Over the past four years, ‘Cost of Living’ has been on everybody’s mind. While it seems like all Australians are feeling the crunch or making financial adjustments, the true and differential impacts of sustained high costs often don’t make it into public narrative, and are largely excluded from government response. The reality is, while many Australians have experienced some disruption, those on the lowest incomes have been pushed even further into hardship and face a cycle of cruel and relentless poverty.
Living standards vary according to the goods, services, social supports and inclusion one can afford and access. Australia has a broad range of living standards, and most people can generally afford basic goods and services and engage in activities that promote social wellbeing. Year after year however, the WACOSS Cost of Living Report has demonstrated that households on minimum wage and/or government income supports struggle to afford life’s essentials.
Rapid cost increases at the end of the COVID-19 pandemic – particularly the significant increases to the cost of housing – have exacerbated this inequality, with families living on low income more harshly hit than those on average or higher wages. Those on higher wages have been able to respond by changing their spending patterns and drawing on reserves. In practice this looks like changing the brands they buy, adjusting travel plans, or seeing their mortgage principal reduce more slowly than they expected.

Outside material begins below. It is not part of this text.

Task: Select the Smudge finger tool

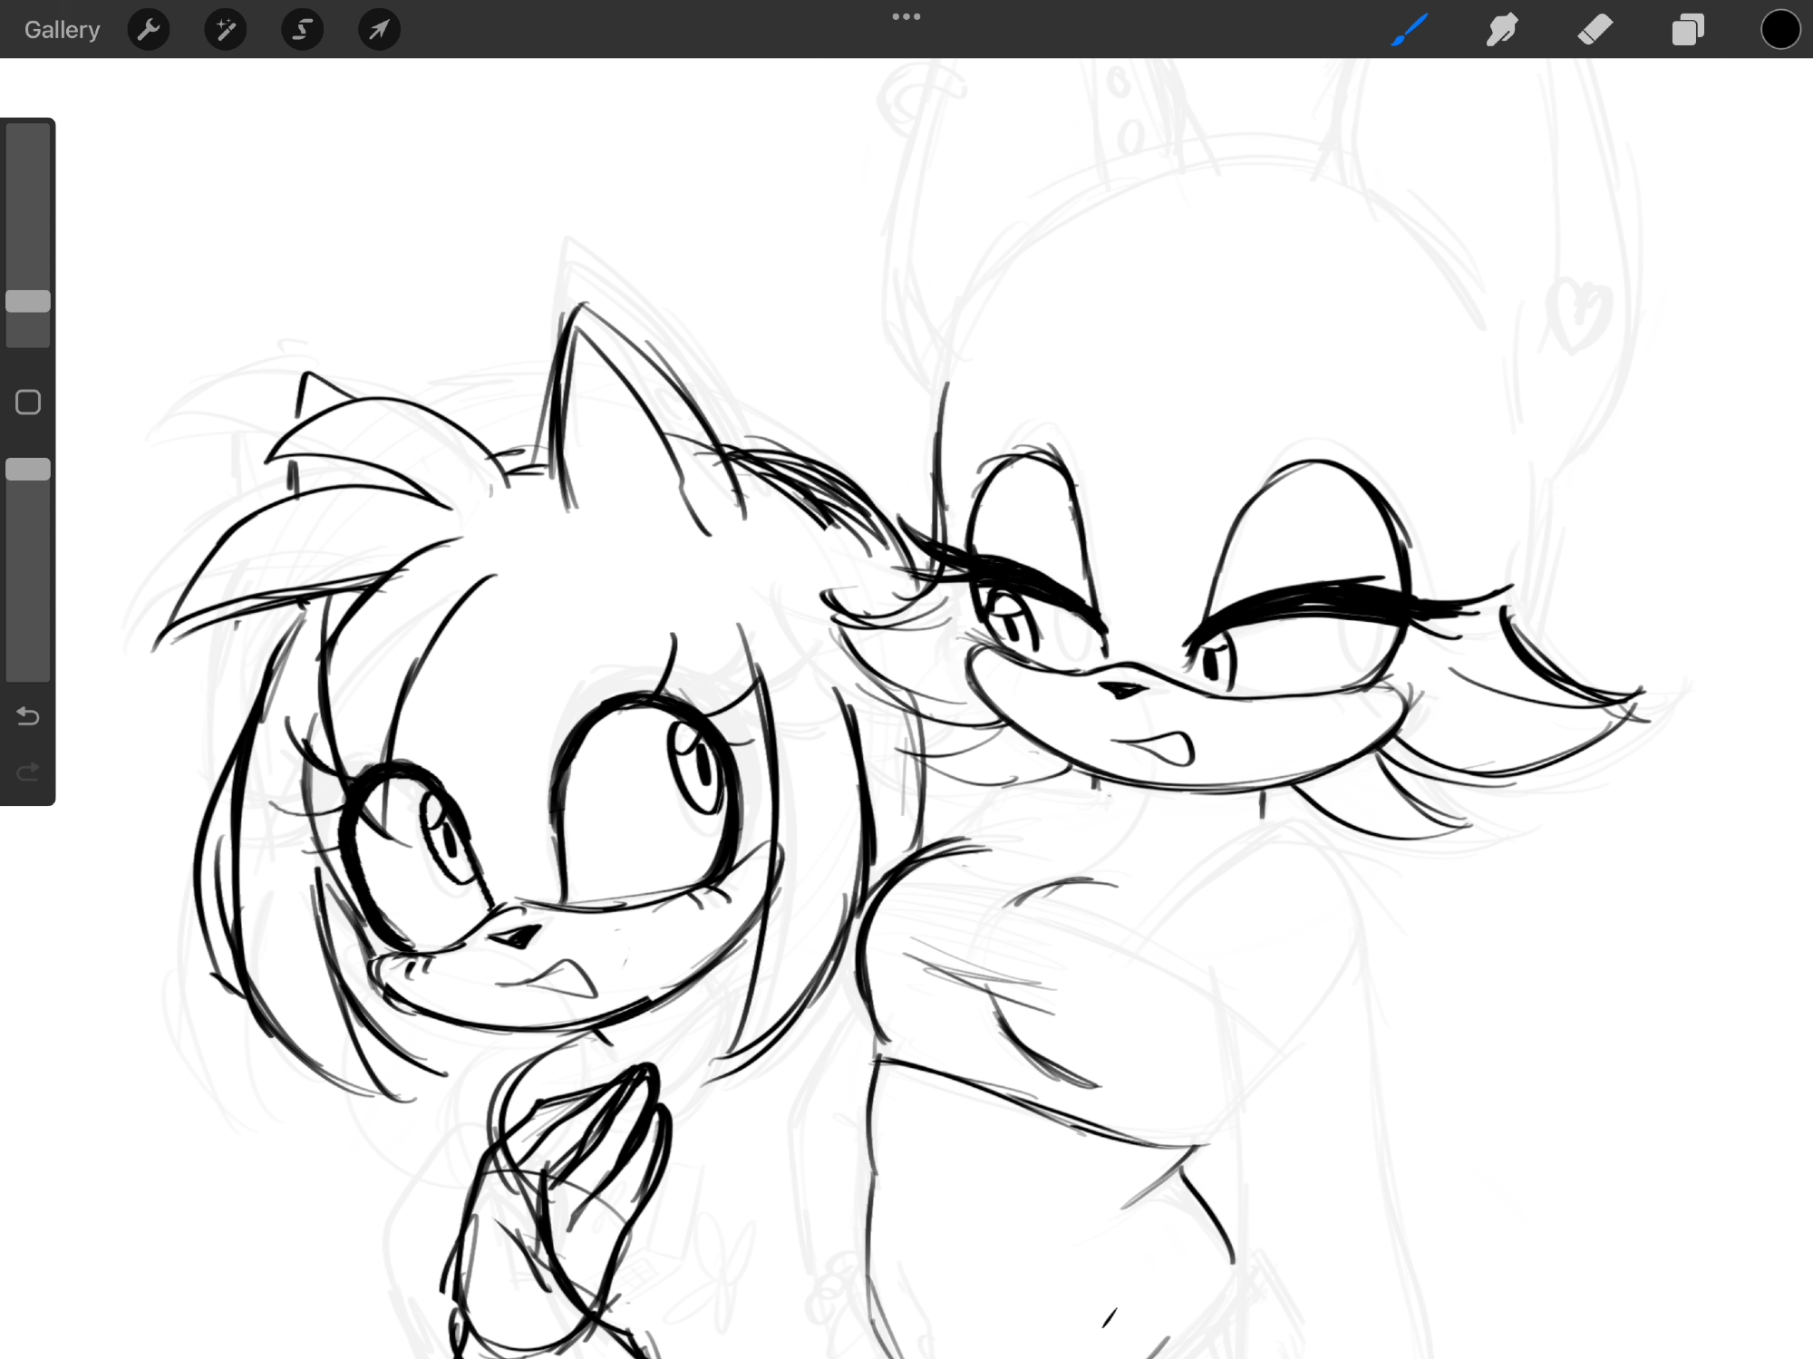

On the other hand, low-income households, with little discretionary spending or savings, have less financial flexibility and have had to cut spending on essential items – forced to reduce food consumption, stop heating and cooling and forego medical treatment. When unexpected expenses come up, like a car break down or illness, people on low income must either go without, or get a loan and risk unescapable debt. These outcomes impact negatively on physical health and safety, and on mental and emotional wellbeing.

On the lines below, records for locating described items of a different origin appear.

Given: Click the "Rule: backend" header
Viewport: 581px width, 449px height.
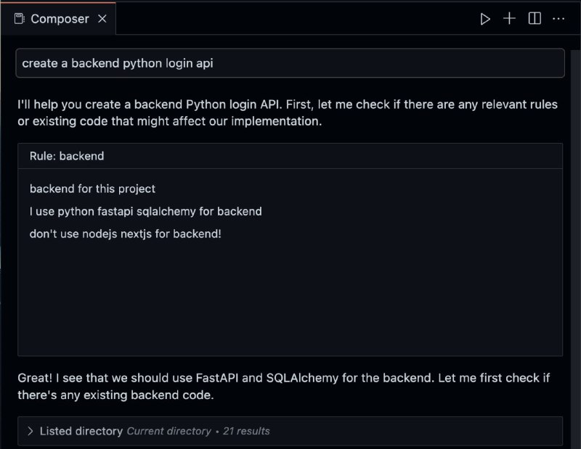Looking at the screenshot, I should point(290,156).
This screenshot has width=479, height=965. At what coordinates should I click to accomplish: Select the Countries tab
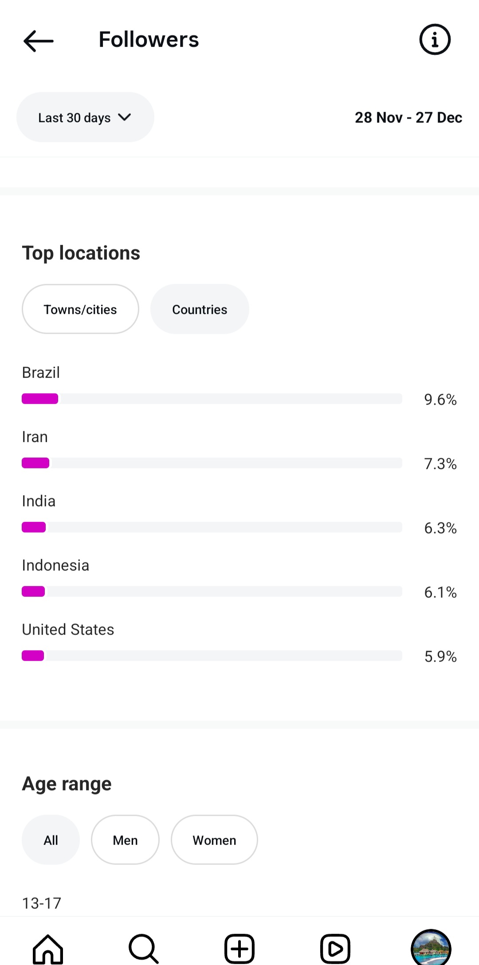(x=200, y=309)
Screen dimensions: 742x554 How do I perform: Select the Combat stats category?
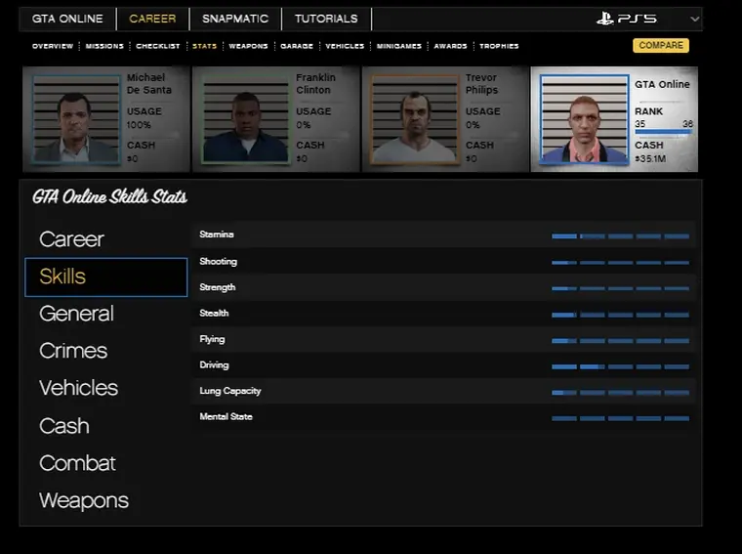[77, 463]
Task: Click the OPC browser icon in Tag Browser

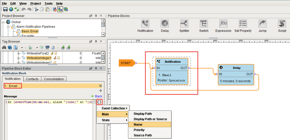Action: click(47, 48)
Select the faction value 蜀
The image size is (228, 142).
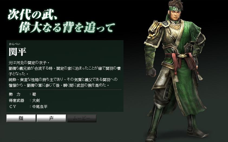coord(34,94)
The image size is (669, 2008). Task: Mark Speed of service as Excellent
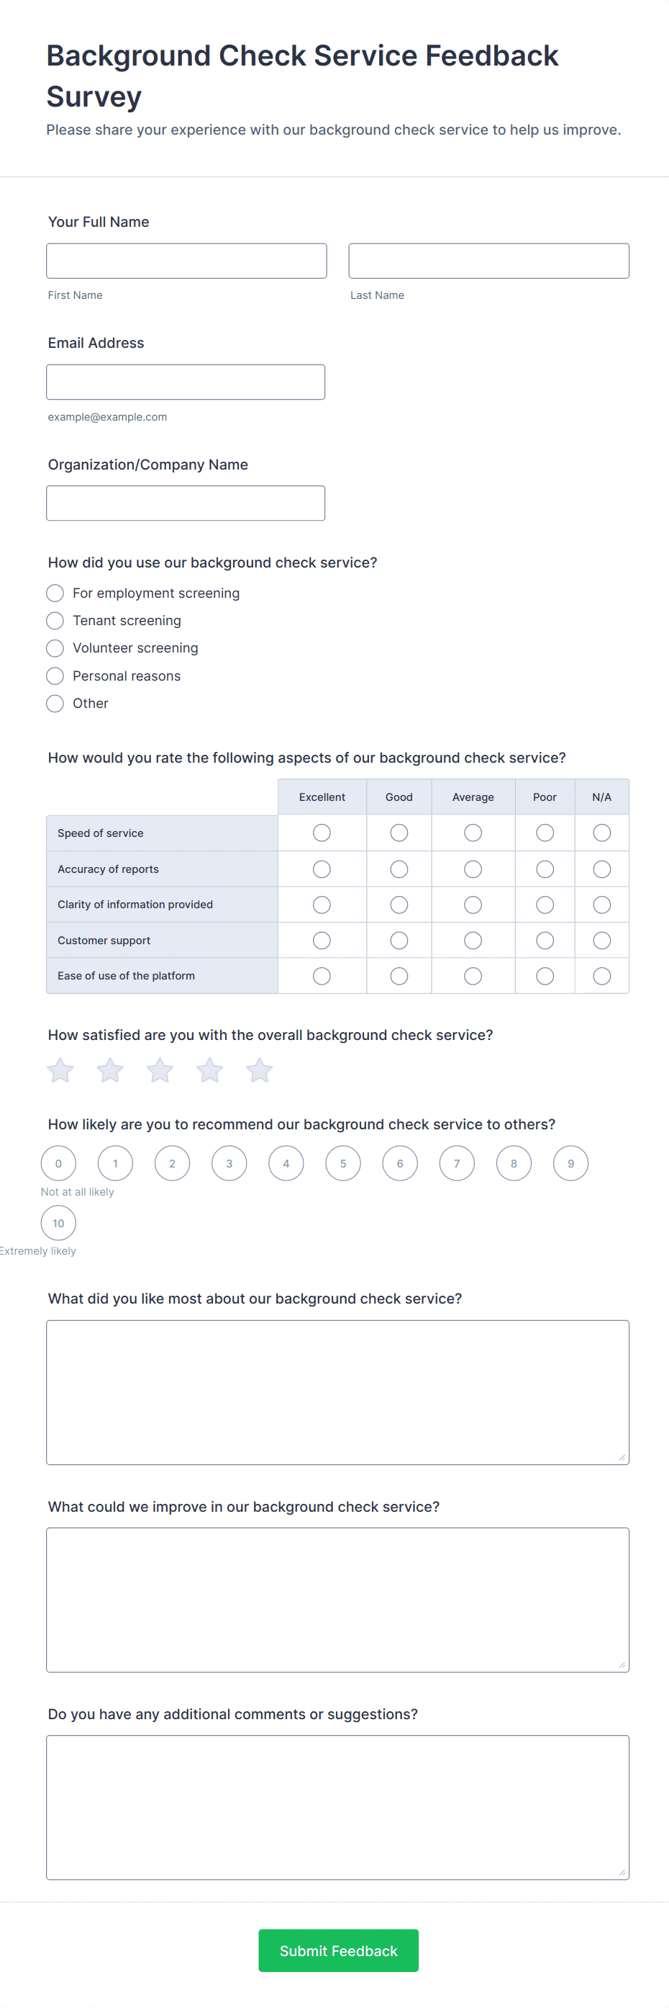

Poverty is a product of our collective societal choices. Over time, we have created economic and social systems that fail to share wealth and leave people without the basics. As a society, as government, and as law and policy makers, we can make choices to change these circumstances.

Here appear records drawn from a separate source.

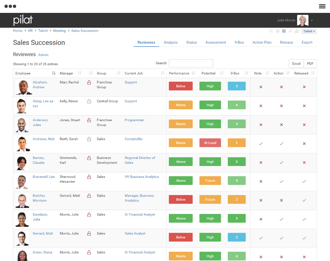Toggle the Released cross for Green, Diana
Viewport: 330px width, 261px height.
point(304,256)
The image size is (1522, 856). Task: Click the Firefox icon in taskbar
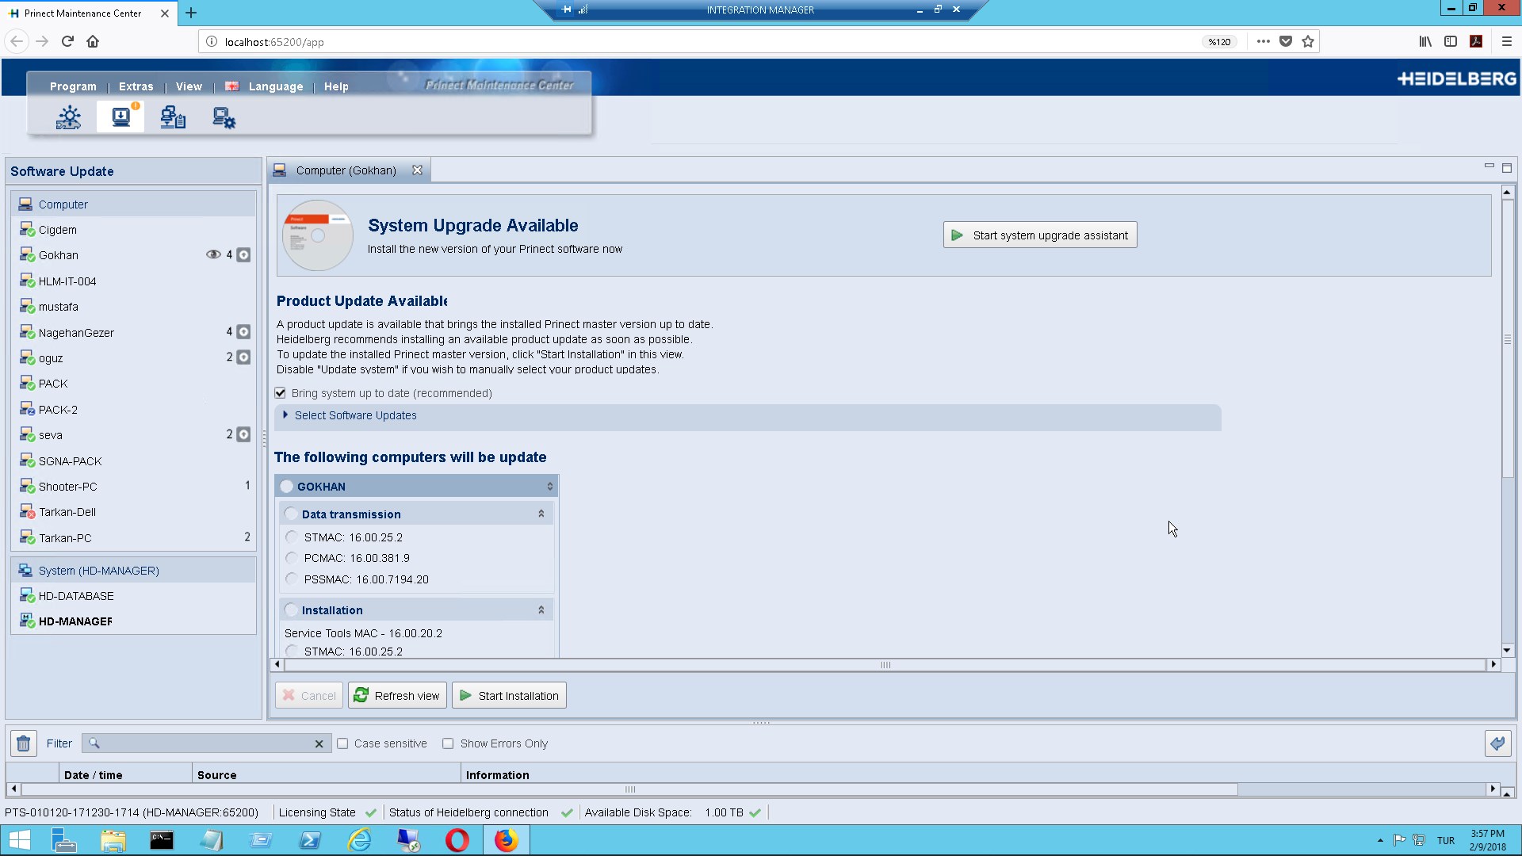pyautogui.click(x=506, y=840)
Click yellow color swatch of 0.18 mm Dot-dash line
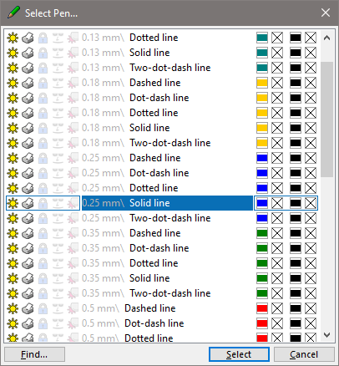339x366 pixels. [x=262, y=98]
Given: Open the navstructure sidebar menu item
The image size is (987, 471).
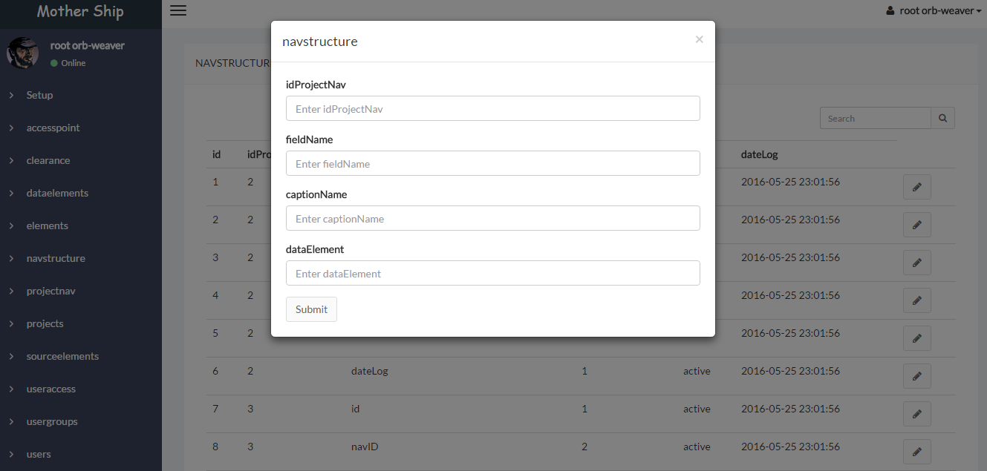Looking at the screenshot, I should coord(56,258).
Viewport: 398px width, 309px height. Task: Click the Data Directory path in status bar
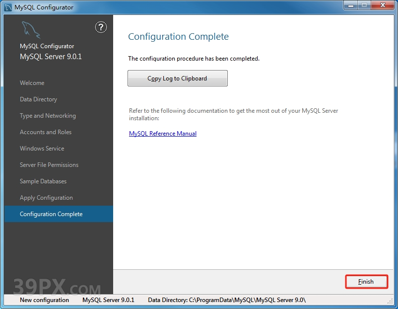coord(227,300)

To date, successive governments in WA have failed to recognise the real experiences of people on low income and have delivered one off and piecemeal initiatives attempting to address these issues, rather than the systemic social and economic changes needed. The day-to-day realities for people on low income are excluded from political and public discourses, stymying real, positive change.
In an effort to address this, WACOSS and Murdoch University have worked with eight people living on low income to produce individual narratives of their experiences on low income. These narratives illustrate the way in which the systems we have created impact those experiencing disadvantage and make a strong case for change. Narrative is a powerful tool and the people who control the narrative about any issue have power over the lives of others. In these case studies we want the reader to see each person’s narrative intact, to picture their lives on low income as presented by them at this moment in time.